[LMB] OT: AKICOTL Dealing with spam
Mark Allums
mark at allums.com
Sun Feb 17 11:21:23 GMT 2008
Francis Turner wrote:
> On Feb 17, 2008 4:58 AM, Mark Allums <mark at allums.com> wrote:
>> Those addresses are spoofed, and probably belong to some
>> poor, unsuspecting slob not unlike myself.
>
> And/or totally fictitious
Yes.
>> As far as I can tell, GoDaddy doesn't have a way for a user to mark an
>> email as spam unless the user is using the web-based client. I don't
>> want to use that, I prefer using POP mail and Thunderbird.
>
> I think you can't use GoDaddy for that.
GoDaddy has a [non-free] email service, with a web client. Much like
gmail or Yahoo mail[1], but with GoDaddy's own script-based client. It
does have spam ("bulk") classification. It is theoretically opt-in, but
some senders get bounced anyway. The list mail was bouncing some, and I
got booted by the list server for it. You can manually add addresses
and domains to a whitelist or a blacklist. I added the list's host
domain to the whitelist, and the bounces seem to have stopped. If you
use the web client, and have the spam classifier turned on, you can
individually call GoDaddy's attention to the message, and it will add a
datum to its expert system. However, I prefer to leave the spam filter
turned off at that choke point, and do the sorting myself.
Nevertheless, I would like have my cake and eat it, too. Specifically,
I would like to use POP mail and still be able to tell them that a
particular message is spam. Since I can't do this, I would like to at
least sometimes add a known spammer to the blacklist.
I have 2 suggestions
> 1) run the mail through google's Gmail. The spam filtering on that is excellent
> 2) download popfile (http://popfile.sourceforge.net/ ) or onw of its
> rivals and run the mail through that.
I wold rather not use gmail. Anyway, although they do have world-class
spam classifiers, there are some similar problems using them with POP3.

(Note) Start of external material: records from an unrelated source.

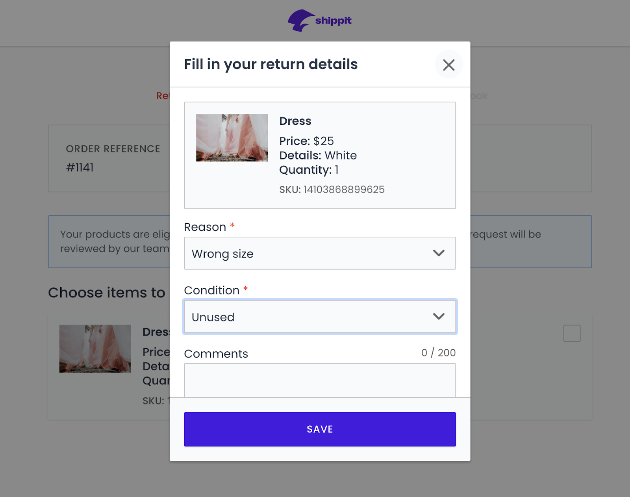Close the return details dialog

(448, 65)
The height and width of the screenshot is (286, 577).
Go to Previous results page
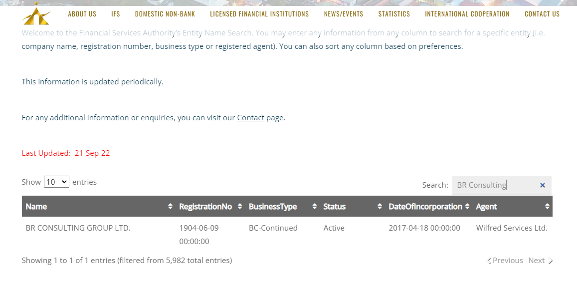tap(507, 261)
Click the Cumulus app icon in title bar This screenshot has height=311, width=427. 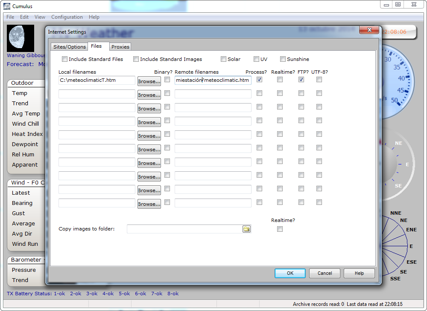pos(7,6)
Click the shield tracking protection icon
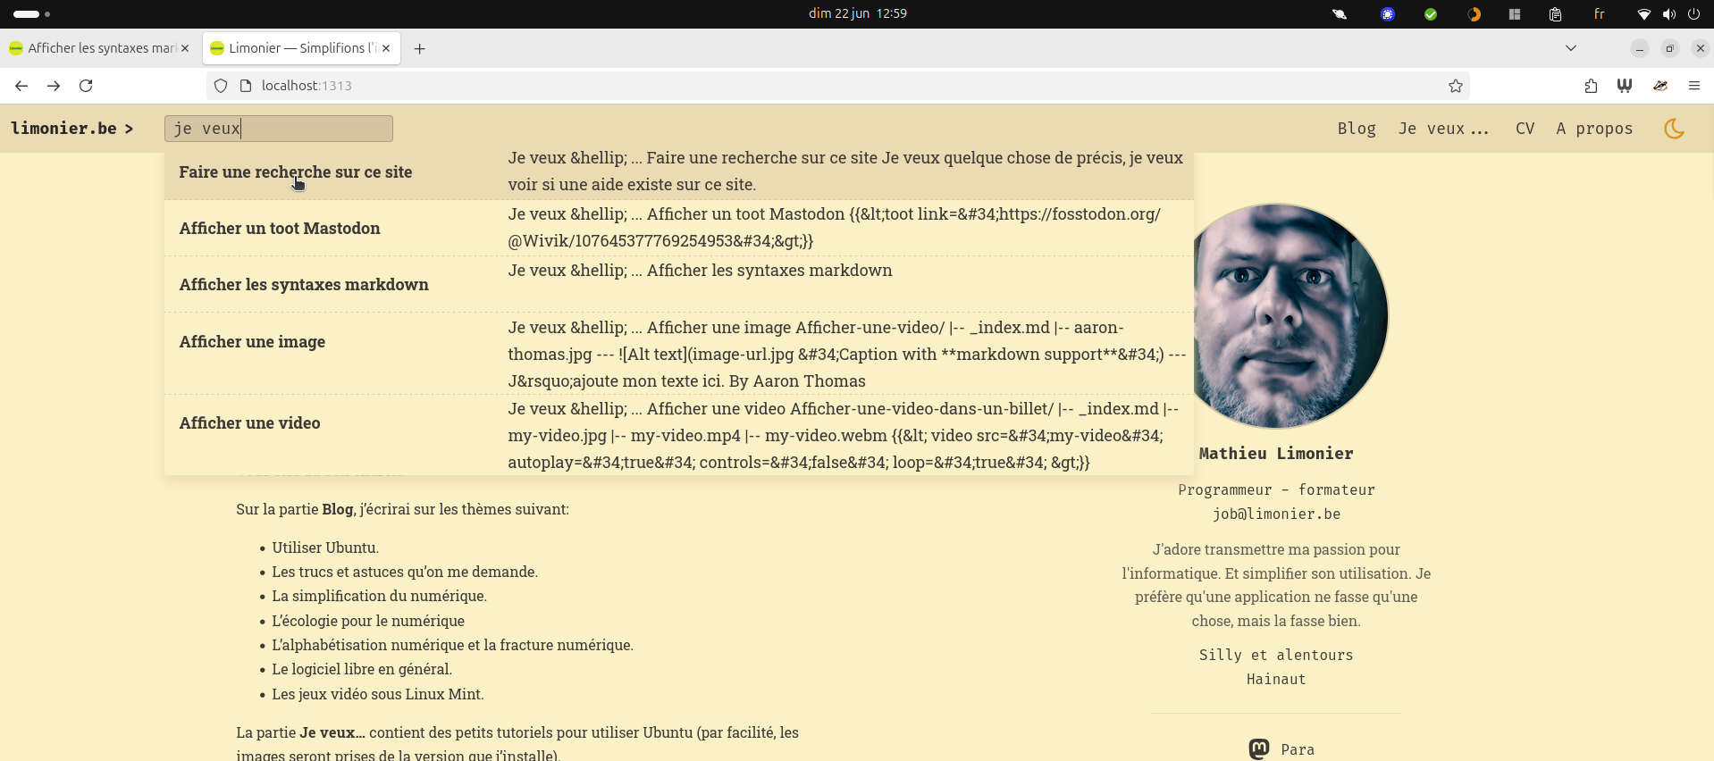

>> How do I identify the real sender of a spam message, and add them to the
>> blacklist?
> You can't. For some spam the "reply-to" field is a good guide but for
> the ones that are simply pointing you to a website or where there is
> another email address embedded in the mail then it is just as bad as
> the "From:" field.
Well, there are the "official" information fields, and then there is the
address that the mail actually came from. Of course, the mail could
have gone through any number of open relays before that, which is part
of the problem. And I am aware that getting the true address of someone
may require the cooperation of several ISPs/router owners, etc.
But I was hoping someone could help out with the easier stuff.
I don't know enough about email headers to do much, and I don't really
relish wading through the RFCs on email. I don't really have much idea
where to start, other than random Googling.